▶ **AIM OF THE TASK**:
Please output every record exactly, keeping each line as it is.

▶ **MATERIAL PROVIDED**:
-- Opening Marker --

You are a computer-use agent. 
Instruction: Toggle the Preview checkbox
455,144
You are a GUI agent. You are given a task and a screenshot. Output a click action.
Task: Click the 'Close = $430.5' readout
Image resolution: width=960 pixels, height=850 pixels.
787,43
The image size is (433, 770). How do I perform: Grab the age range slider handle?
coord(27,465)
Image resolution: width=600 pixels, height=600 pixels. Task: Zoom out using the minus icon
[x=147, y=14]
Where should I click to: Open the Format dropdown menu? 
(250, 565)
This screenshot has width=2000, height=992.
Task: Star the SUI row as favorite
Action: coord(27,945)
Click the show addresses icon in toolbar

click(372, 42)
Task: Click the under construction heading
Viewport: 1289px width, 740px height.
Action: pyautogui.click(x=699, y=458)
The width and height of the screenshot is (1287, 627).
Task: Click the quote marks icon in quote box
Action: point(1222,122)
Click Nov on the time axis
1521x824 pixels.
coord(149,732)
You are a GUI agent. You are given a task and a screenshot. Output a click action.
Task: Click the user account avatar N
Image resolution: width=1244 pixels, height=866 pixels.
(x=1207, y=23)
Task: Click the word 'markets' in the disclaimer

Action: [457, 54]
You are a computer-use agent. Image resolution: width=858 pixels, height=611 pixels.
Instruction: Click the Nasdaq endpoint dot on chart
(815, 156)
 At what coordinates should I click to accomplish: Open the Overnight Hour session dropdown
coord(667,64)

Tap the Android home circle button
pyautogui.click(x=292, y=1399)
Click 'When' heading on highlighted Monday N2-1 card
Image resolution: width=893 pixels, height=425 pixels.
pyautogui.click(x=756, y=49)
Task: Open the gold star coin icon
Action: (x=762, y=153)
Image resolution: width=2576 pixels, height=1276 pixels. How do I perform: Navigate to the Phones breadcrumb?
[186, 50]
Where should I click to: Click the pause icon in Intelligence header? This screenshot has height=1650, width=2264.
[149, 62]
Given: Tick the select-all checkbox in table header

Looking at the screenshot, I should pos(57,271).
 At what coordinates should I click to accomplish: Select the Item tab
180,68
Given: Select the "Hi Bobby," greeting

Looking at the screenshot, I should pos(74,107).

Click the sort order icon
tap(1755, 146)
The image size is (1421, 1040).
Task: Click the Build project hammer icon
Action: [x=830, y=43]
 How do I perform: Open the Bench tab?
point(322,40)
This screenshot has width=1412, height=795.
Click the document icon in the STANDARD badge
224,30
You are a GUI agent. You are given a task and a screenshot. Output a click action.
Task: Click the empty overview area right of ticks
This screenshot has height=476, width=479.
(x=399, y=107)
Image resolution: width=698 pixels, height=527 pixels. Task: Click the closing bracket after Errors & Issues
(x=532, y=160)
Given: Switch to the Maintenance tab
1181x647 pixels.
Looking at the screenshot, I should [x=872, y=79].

-- Closing Marker --

▶ **ANSWER TO THIS EXERCISE**:
You are a computer-use agent. 
Instruction: Toggle the Preview checkbox
455,144
You are a GUI agent. You are given a task and a screenshot. Output a click action.
Task: Click the 'Close = $430.5' readout
Image resolution: width=960 pixels, height=850 pixels.
787,43
The image size is (433, 770). How do I perform: Grab the age range slider handle?
coord(27,465)
Image resolution: width=600 pixels, height=600 pixels. Task: Zoom out using the minus icon
[x=147, y=14]
Where should I click to: Open the Format dropdown menu? 
(250, 565)
This screenshot has width=2000, height=992.
Task: Star the SUI row as favorite
Action: coord(27,945)
Click the show addresses icon in toolbar

click(372, 42)
Task: Click the under construction heading
Viewport: 1289px width, 740px height.
Action: pyautogui.click(x=699, y=458)
The width and height of the screenshot is (1287, 627).
Task: Click the quote marks icon in quote box
Action: point(1222,122)
Click Nov on the time axis
1521x824 pixels.
coord(149,732)
You are a GUI agent. You are given a task and a screenshot. Output a click action.
Task: Click the user account avatar N
Image resolution: width=1244 pixels, height=866 pixels.
(x=1207, y=23)
Task: Click the word 'markets' in the disclaimer

Action: [457, 54]
You are a computer-use agent. Image resolution: width=858 pixels, height=611 pixels.
Instruction: Click the Nasdaq endpoint dot on chart
(815, 156)
 At what coordinates should I click to accomplish: Open the Overnight Hour session dropdown
coord(667,64)

Tap the Android home circle button
pyautogui.click(x=292, y=1399)
Click 'When' heading on highlighted Monday N2-1 card
Image resolution: width=893 pixels, height=425 pixels.
pyautogui.click(x=756, y=49)
Task: Open the gold star coin icon
Action: (x=762, y=153)
Image resolution: width=2576 pixels, height=1276 pixels. How do I perform: Navigate to the Phones breadcrumb?
[186, 50]
Where should I click to: Click the pause icon in Intelligence header? This screenshot has height=1650, width=2264.
[149, 62]
Given: Tick the select-all checkbox in table header

Looking at the screenshot, I should pos(57,271).
 At what coordinates should I click to accomplish: Select the Item tab
180,68
Given: Select the "Hi Bobby," greeting

Looking at the screenshot, I should pos(74,107).

Click the sort order icon
tap(1755, 146)
The image size is (1421, 1040).
Task: Click the Build project hammer icon
Action: [x=830, y=43]
 How do I perform: Open the Bench tab?
point(322,40)
This screenshot has width=1412, height=795.
Click the document icon in the STANDARD badge
224,30
You are a GUI agent. You are given a task and a screenshot. Output a click action.
Task: Click the empty overview area right of ticks
This screenshot has height=476, width=479.
(x=399, y=107)
Image resolution: width=698 pixels, height=527 pixels. Task: Click the closing bracket after Errors & Issues
(x=532, y=160)
Given: Switch to the Maintenance tab
1181x647 pixels.
Looking at the screenshot, I should [x=872, y=79].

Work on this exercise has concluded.